Lei ritiene che Bruxelles risponderà adeguatamente a questa situazione?
Io ho qualche dubbio in proposito, perché mi sembra che i burocrati europei si stiano inoltrando volontariamente in una serie di sofismi, di cavilli, di termini e sigle (l’ultima è il SURE) che dietro a tante complicazioni nascondono giocoforza la fregatura che però, deve essere ben celata alla gente per salvaguardare l’immagine sia di chi propone il pastrocchio, sia di chi l’accetta.

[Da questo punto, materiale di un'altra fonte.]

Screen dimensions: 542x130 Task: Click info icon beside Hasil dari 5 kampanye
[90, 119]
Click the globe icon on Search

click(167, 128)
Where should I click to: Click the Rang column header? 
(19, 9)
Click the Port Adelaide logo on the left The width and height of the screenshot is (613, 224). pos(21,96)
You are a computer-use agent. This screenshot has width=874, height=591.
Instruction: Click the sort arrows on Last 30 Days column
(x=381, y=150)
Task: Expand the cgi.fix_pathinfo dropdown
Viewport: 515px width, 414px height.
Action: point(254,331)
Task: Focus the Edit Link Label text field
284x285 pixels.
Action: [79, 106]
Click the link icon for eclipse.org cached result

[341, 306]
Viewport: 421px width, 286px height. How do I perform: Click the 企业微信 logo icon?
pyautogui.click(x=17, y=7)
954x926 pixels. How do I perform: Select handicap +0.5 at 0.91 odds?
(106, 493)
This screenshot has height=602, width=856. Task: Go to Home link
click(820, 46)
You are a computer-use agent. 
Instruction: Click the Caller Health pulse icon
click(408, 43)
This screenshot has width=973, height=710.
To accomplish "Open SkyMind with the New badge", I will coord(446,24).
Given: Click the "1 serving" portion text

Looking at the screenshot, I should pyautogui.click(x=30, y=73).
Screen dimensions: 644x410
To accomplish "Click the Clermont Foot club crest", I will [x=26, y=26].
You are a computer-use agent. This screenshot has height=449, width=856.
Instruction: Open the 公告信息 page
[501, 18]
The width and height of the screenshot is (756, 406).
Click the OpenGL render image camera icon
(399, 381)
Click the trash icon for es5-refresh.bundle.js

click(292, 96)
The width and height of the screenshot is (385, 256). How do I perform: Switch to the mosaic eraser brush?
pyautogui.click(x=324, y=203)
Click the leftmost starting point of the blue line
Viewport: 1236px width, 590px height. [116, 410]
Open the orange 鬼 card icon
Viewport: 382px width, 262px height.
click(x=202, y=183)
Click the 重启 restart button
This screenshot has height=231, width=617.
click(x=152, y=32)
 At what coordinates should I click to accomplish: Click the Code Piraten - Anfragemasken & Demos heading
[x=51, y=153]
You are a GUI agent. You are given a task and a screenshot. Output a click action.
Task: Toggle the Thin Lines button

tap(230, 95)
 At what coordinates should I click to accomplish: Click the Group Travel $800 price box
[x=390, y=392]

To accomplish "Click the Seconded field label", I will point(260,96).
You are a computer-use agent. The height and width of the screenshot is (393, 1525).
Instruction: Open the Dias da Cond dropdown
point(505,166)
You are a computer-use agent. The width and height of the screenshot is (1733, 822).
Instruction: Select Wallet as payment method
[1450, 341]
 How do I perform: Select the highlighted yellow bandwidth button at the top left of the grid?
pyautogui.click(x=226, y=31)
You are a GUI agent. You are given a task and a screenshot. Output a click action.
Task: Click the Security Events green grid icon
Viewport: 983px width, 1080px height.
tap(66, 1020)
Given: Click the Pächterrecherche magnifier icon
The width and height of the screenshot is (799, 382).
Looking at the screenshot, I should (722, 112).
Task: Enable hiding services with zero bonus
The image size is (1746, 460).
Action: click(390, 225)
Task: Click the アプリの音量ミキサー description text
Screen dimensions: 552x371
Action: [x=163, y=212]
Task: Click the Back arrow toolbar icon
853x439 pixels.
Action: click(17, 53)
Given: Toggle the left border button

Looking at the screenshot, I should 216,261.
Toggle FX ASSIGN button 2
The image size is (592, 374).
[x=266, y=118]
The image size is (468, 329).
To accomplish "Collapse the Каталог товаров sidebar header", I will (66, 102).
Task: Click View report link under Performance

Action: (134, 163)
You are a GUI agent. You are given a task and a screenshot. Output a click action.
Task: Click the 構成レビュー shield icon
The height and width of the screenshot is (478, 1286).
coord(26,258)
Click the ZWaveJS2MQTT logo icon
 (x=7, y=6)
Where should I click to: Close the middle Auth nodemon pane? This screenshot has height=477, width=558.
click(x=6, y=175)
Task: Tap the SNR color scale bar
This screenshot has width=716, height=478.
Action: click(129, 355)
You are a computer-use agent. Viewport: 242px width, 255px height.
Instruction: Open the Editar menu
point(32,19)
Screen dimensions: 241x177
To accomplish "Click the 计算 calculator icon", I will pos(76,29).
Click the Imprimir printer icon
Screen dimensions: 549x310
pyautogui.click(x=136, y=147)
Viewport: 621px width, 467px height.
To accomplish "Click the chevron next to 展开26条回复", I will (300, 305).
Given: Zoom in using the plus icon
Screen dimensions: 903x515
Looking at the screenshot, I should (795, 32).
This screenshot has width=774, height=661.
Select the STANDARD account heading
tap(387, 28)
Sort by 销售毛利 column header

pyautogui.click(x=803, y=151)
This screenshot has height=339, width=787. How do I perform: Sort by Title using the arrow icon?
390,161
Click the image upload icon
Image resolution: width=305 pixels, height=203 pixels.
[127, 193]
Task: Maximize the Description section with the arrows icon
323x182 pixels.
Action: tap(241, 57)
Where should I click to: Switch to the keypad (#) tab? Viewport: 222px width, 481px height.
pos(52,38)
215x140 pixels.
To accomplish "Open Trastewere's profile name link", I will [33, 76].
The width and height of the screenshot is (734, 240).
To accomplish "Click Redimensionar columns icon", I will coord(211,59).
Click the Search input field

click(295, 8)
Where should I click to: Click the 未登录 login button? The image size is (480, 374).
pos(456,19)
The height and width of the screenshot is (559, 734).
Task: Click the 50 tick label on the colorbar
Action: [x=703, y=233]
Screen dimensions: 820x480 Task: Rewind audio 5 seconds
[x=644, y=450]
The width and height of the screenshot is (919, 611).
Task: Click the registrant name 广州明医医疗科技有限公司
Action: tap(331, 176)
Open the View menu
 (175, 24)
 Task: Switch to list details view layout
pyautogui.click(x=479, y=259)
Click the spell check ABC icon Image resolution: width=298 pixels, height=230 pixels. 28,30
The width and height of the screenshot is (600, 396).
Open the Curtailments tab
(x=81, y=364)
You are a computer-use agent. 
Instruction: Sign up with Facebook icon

E pensare che sarebbe molto semplice…nel nostro caso la BCE crea dal nulla 200 miliardi (quanti ne ha creati per il QE?), ce li presta a tassi irrisori e noi li restituiremo con moolta calma (50 anni?), senza impegnarci a dover vendere un rene per garantire la loro restituzione (le famose condizionalità).
Con quei soldi si agirà sia sulla domanda (helicopter money e/o un importante riduzione delle aliquote IRPEF) che sull’offerta (lavori pubblici di ristrutturazione per bonificare l’ambiente, curare il verde, smaltire l’amianto, risanare strade ponti ed acquedotti, salvaguardare le opere d’arte, ammodernare gli impianti delle strutture pubbliche ecc.).
Non è complicato, è un semplice prestito a lunghissimo termine.
L’importante è che i nostri rappresentanti siano pronti con un eventuale piano “B” e soprattutto non accettino proposte che, per salvaguardare l’Europa, ci creino situazioni inaccettabili per il futuro, anche prossimo, nostro martoriato Paese.
11/04/2020 @ 19:02
L’Europa non sono gli USA e non lo saranno mai.
Noi abbiamo diverse lingue e culture nazionali (fonte di insicurezza), loro no
Noi abbiamo gli spread tra i vari stati, loro no (pur avendo gli stati).
Noi abbiamo la BCE che presta solid alle Banche (che ne riversano solo una minima parte nell’economia reale, a tassi ben più alti), loro hanno la FED che stampa
Noi abbiamo nazioni come Olanda, Lussemburgo e Irlanda con le loro corporate tax fanno concorrenza sleale agli altri stati. Loro hanno il Delaware … forse l’unica similitudine.
STAMPIAMO moneta in tagli che possano circolare solo in Italia e chiudiamo questa farsa dove siamo la nazione che in 20 anni di Euro si è maggiormente impoverita, dove i politici eletti e non eletti non decidono nell’interesse nazionale, dove a furia di tagli il paese si sostiene con il volontariato e le donazioni.
Covid-19 è l’amara conferma che l’Europa sociale NON esiste, nessuna solidarietà, solo interessi e speculazione finanziaria.
Valorizziamo tutto quello che abbiamo, impariamo dagli USA a fare sistema e torniamo ad essere leader partendo dal mediterraneo!
11/04/2020 @ 19:17
Lei paragona mele e pere. Non si può fare.
Deve paragonare l’Europa di oggi, a 20 anni dall’euro, con l’America del 1810. Lo faccia: lingue diverse, culture diverse, bond diversi, niente banca nazionale, stati-nazioni in concorrenza tra loro.
Certo che non esiste la solidarietà tra stati, non esisteva nemmeno negli Stati Uniti, arriverà nel 1930.
Quindi il punto vero non è quello che lei solleva, ma: siamo disposti a convergere lentamente come gli Stati Uniti per diventare nel 2100 l’Europa unita? Lei dice no, io dico sì. Perché lei si sente italiano e basta, io italiano d’Europa. Non vedo in nessuna delle due posizioni qualcosa di brutto, solo gusti diversi. Alla fine la spunterà la somma dei gusti e l’intelligenza (o la stupidità) dei leader.